I thought if I stared at him long enough he'd walk me to my car. but he didn't. he dddidn't. i rreally thought i had those powers.
I understand why you refuse to be sober now
Somebody was walking their dog with their car. seriously
Thanks for not cleaning the drain like you were supposed to. I just vomited in the shower and I had to stand in it until I was done conditioning.
I think you blew it when you asked her "Do you look good naked too, Or is it just the bra?"
we are playing family charades. my sister pointed at me. everyone guessed alcoholic.
She just called to say she can support a full bottle of vodka between "the girls" now. I'm going over, don't try and stop me.

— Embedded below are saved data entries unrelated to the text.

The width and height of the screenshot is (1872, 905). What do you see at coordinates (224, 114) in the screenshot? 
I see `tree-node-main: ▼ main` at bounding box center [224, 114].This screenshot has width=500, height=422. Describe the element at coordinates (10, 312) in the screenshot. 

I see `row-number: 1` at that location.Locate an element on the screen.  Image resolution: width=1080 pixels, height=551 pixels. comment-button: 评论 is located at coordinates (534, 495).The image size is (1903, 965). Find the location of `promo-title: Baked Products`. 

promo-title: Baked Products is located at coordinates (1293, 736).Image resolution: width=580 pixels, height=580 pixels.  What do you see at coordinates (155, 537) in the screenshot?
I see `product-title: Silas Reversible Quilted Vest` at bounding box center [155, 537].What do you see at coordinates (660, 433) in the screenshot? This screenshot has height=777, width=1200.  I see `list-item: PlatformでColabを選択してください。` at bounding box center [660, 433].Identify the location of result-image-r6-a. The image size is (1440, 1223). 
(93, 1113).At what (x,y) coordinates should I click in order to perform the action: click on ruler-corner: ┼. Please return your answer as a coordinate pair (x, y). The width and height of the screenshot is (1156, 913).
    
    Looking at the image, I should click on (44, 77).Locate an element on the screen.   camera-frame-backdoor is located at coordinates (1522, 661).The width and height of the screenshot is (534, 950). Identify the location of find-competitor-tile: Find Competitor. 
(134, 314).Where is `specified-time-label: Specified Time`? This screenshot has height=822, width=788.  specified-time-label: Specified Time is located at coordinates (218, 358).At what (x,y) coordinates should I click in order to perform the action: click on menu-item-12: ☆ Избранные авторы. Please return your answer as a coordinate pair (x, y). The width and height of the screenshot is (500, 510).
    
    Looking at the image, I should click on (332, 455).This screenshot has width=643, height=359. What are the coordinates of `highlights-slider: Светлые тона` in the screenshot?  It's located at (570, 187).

so hungover ... i gave my nephew five bucks to go blow bubbles for an hour in the kitchen.
No longer allowed at circus circus apparently fuvking in the elevator is frowned upon.
A beer is a heart your wish makes!!!
I told the DJ last night to play Third Eye Blind before 1:45 and just pointed at him as I walked away. He didn't do it and at 1:45 I just walked out pointing at him, without my friends
Any idea why the fuck i would replace all the music on my ipod with the fucking Goosebumps theme song?!?
Apparently drunk you is really nostalgic?
Sorry for face planting onto the table with all our alcohol on it
do you think the dildo I'm bringing through airport security is considered a weapon?